» YOUR OBJECTIVE
Reproduce the data exactly as given, except for any images.

(Beginning of RECORDS)

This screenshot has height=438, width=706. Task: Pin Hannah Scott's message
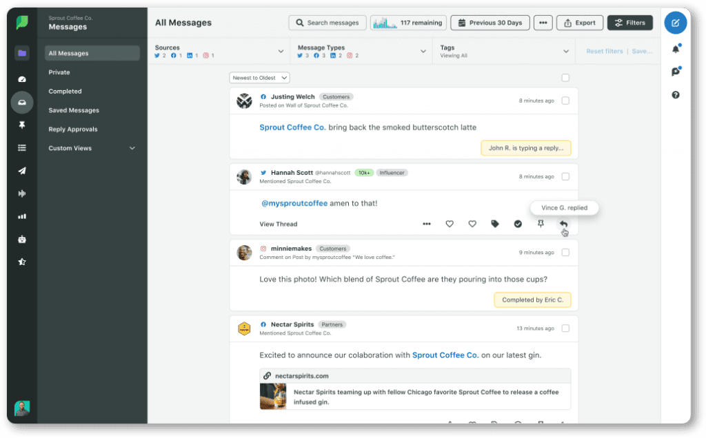(541, 224)
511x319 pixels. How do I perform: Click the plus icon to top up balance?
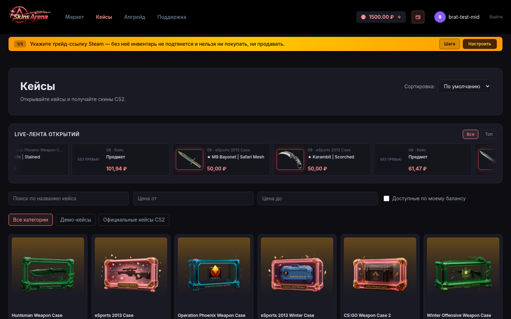399,17

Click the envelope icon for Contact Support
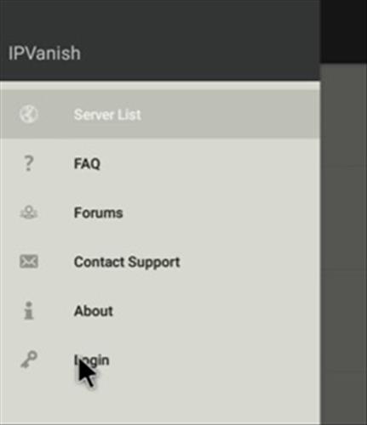tap(29, 261)
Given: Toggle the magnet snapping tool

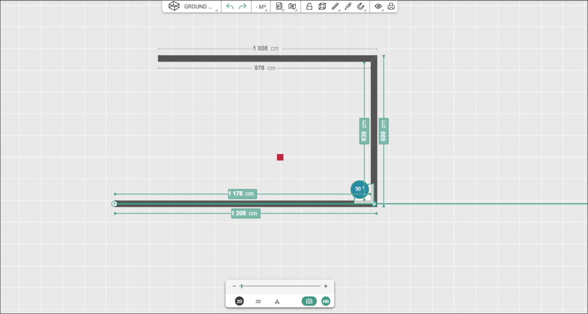Looking at the screenshot, I should 361,7.
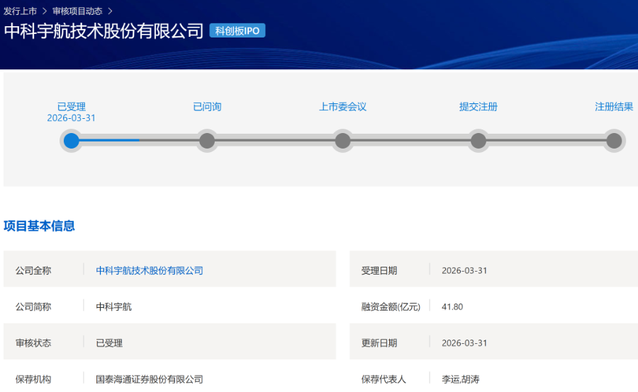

(End of RECORDS)

» YOUR RESPONSE
This screenshot has height=438, width=706. Task: Pin Hannah Scott's message
(541, 224)
511x319 pixels. How do I perform: Click the plus icon to top up balance?
399,17

Click the envelope icon for Contact Support
tap(29, 261)
Given: Toggle the magnet snapping tool

Looking at the screenshot, I should 361,7.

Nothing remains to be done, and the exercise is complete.